3.1 Reconstruction-based detectors

Autoencoder-style detectors learn to reconstruct benign inputs and score anomalies by reconstruction error. Kitsune popularised the design for online NIDS using an ensemble of small autoencoders, and MemAE introduced a learned memory bank to constrain the latent representation to the benign manifold. The family suffers from a documented identity-mapping failure: sufficiently expressive autoencoders reconstruct out-of- distribution inputs near-perfectly, eroding the gap between benign and anomalous reconstruction error. Recent critiques argue that this behaviour is structural rather than a hyperparameter artefact, and that reconstruction error is therefore an unreliable anomaly score in general.

3.2 Density-based detectors

Three deep generative families currently hold the public SOTA on NIDS benchmarks. Normalising flows fit an explicit invertible density on benign traffic and score by negative log-likelihood; the strongest recent pipeline reports 0.93 within-dataset AUROC on CIC-DDoS2019 with cross-domain transfer in the 0.890.93 range. Diffusion-based detectors include contextual masking distillation schemes that compare a student denoiser against a benign-trained teacher, alongside a broader 2025 survey of diffusion AD variants. GAN-based detectors, exemplified by recent NDSS work that augments the optimisation with particle-swarm search, score by discriminator output or cycle-reconstruction error. All three families reduce a packet stream to a single scalar derived from one homogeneous probabilistic model fit to benign data, and the reported log-likelihood is known to dissociate from anomaly status once the benign distribution drifts.

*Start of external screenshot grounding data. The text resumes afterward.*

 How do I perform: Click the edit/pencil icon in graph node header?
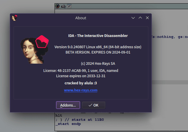pos(63,6)
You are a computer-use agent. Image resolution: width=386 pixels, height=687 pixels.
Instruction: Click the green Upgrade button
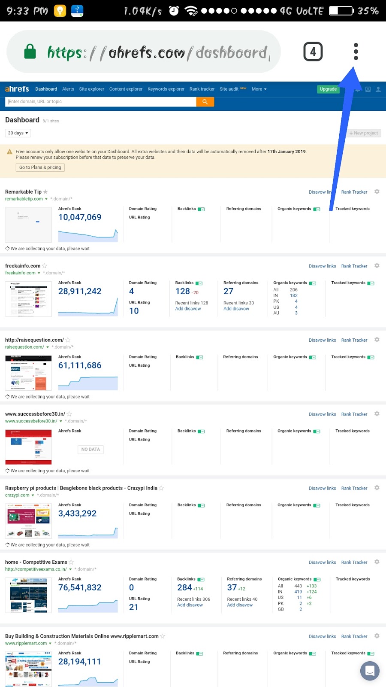(328, 89)
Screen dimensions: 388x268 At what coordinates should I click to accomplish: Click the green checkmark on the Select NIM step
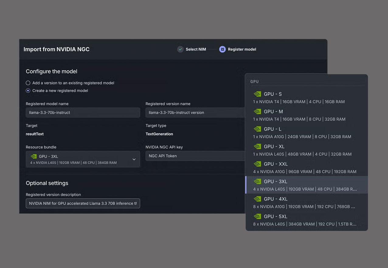click(x=180, y=49)
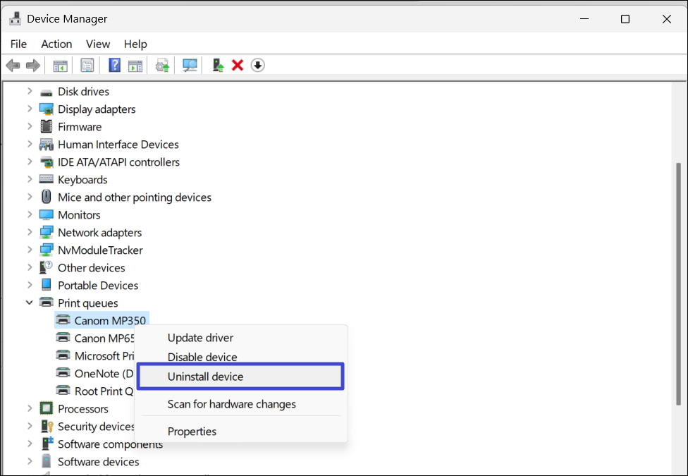Click the blue Help question mark icon
The width and height of the screenshot is (688, 476).
pyautogui.click(x=114, y=66)
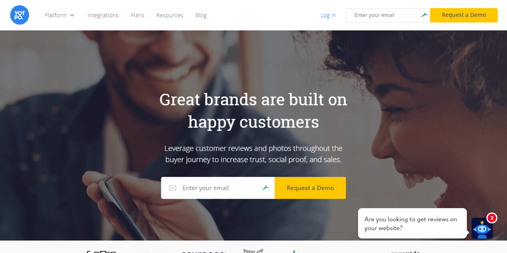This screenshot has height=253, width=507.
Task: Open the chat message about getting reviews
Action: point(412,223)
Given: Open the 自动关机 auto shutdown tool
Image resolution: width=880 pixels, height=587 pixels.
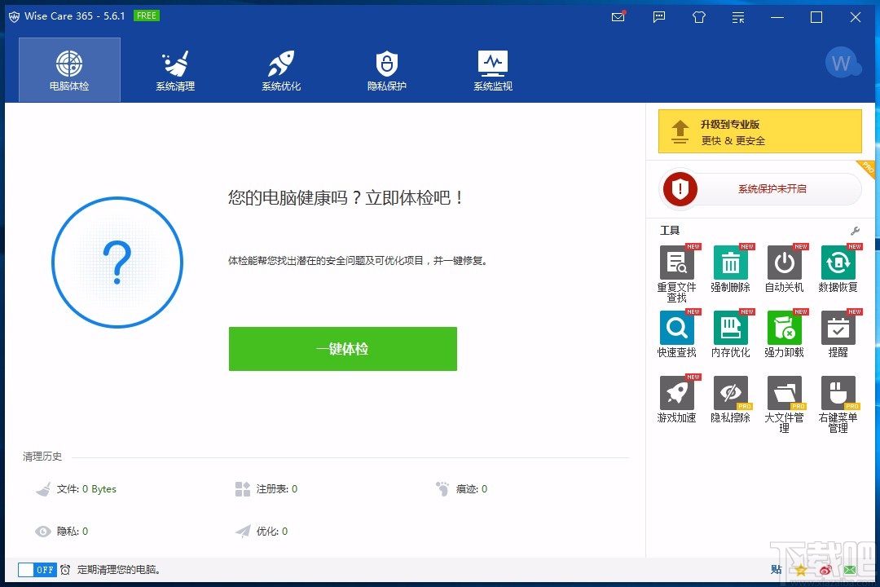Looking at the screenshot, I should pyautogui.click(x=784, y=270).
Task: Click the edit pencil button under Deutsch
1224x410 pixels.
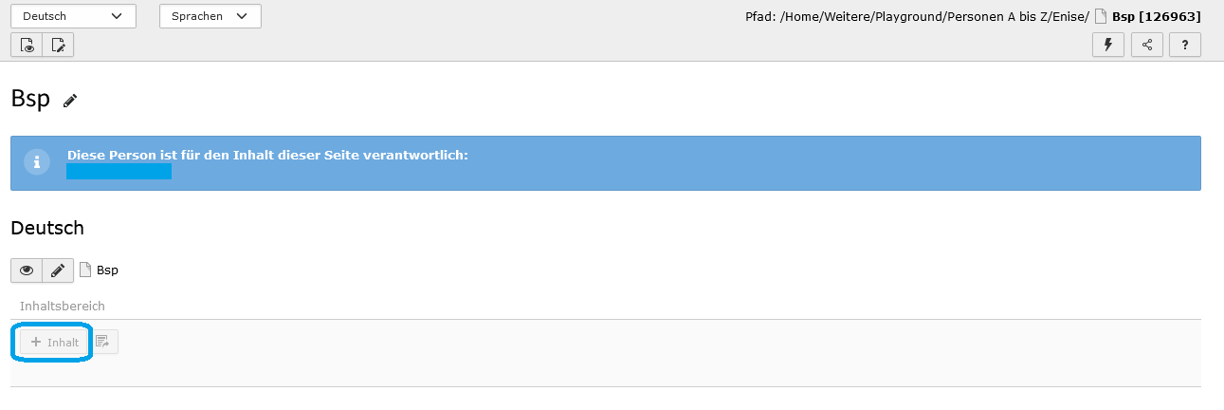Action: pyautogui.click(x=58, y=270)
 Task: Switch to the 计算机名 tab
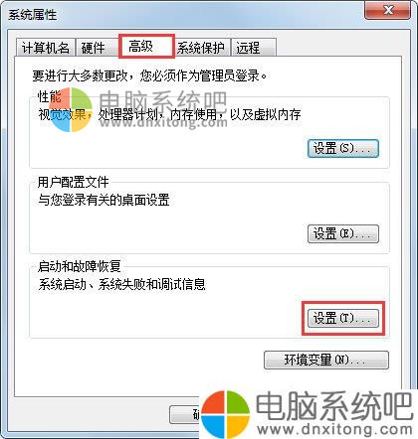coord(46,48)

A separate line of work uses self-supervised contrastive representations, graph neural networks, or pre-trained traffic foundation models, with anomaly scoring delegated to a downstream detector such as OCSVM or Mahalanobis distance. These pipelines are typically two-stage, are primarily evaluated on encrypted-traffic classification rather than open-set anomaly detection, and are not the focus of the cross-dataset robustness comparison we pursue.

3.3 Flow Matching for anomaly detection

Outside NIDS, two recent works adopt Flow Matching as the AD objective. A time-reversed FM detector for image anomaly detection couples worst-transport coupling with a high-dimensional latent, scoring by deviation from the learned velocity field. A tabular detector built on one-step FM offers explainability and provable robustness guarantees on heterogeneous structured data. Both validate FM-based scoring as competitive with reconstruction- and density-based baselines in their respective regimes. Discrete Flow Matching has been validated on language and molecular generation but not, to our knowledge, evaluated as an anomaly-detection objective. No prior work applies either continuous or discrete FM to packet-sequence NIDS.

3.4 Cross-dataset robustness in NIDS

As within-dataset metrics have saturated, cross-dataset evaluation has emerged as the field's discriminating axis. A 2024 systematic study measures the generalisation gap across the standard NIDS benchmarks under matched feature schemas and reports AUROC drops of 0.100.30 when detectors trained on one environment are evaluated on another. Subsequent work on heterogeneous deep stacked ensembles, calibrated transformers, and few-shot multi-domain fusion targets the same gap through architectural or training-time interventions. The phenomenon is broadly observed and quantified; what is missing from the literature is a mechanism-level account of why density-based scores in particular degrade under domain shift, as opposed to an accumulation of empirical remedies. The pilot study in §X revisits this gap directly and frames the structural failure mode that the rest of the paper addresses.